Haemostatic agents and vitamin K are likely to be of use in cases of coagulation disorders/ generalized oozing at surgery. However, they surely are not the first line drugs for PPH management, with its most common cause being uterine atony followed by tissue trauma.

27. Can You Reflect the Views on Intramyometrial Carboprost and Vasopressin?

Intramyometrial carboprost is effective, especially in cases of shock, wherein the I.M. dose might not be absorbed well due to inadequate perfusion.

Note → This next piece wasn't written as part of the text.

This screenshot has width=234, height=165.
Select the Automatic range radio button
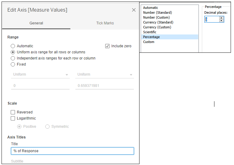pyautogui.click(x=13, y=46)
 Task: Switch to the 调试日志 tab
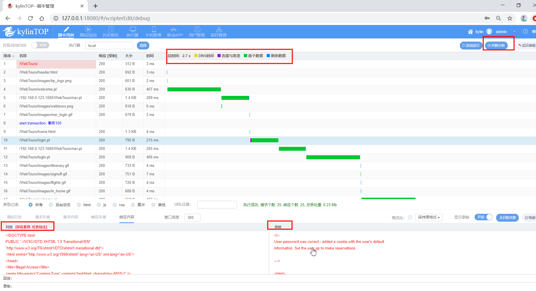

With regards to intramyometrial vasopressin, there is no data to recommend such a practice.

Abbreviations

AMTSL: Active Management of the Third Stage of Labour
BP: Blood Pressure
CCT: Controlled Cord Traction
DCGI: Drug Controller General of India
DIC: Disseminated Intravascular Coagulopathy
FFP: Fresh Frozen Plasma
I.M.: Intramuscular / Intramuscularly
I.V.: Intravenous / Intravenously
INR: International Normalized Ratio
NSAIDs: Non-Steroidal Anti-Inflammatory Drugs
PPH: Postpartum Haemorrhage
POPPHI: The Prevention of Postpartum Haemorrhage Initiative
PG: Prostaglandin
PIH: Pregnancy Induced Hypertension
PCT: Prothrombin Consumption Time
PGE1: Prostaglandin E1 analogue
PGF2 : Prostaglandin F2 analogue
WHO: World Health Organization

Reference:

Question and Answer Session after Webcast titled "PPH – Prevention is Easier than Cure", in November 2010; Speakers: Dr. Hema Divakar, Dr. Prakash Mehta & Dr. Ajay Dhawle.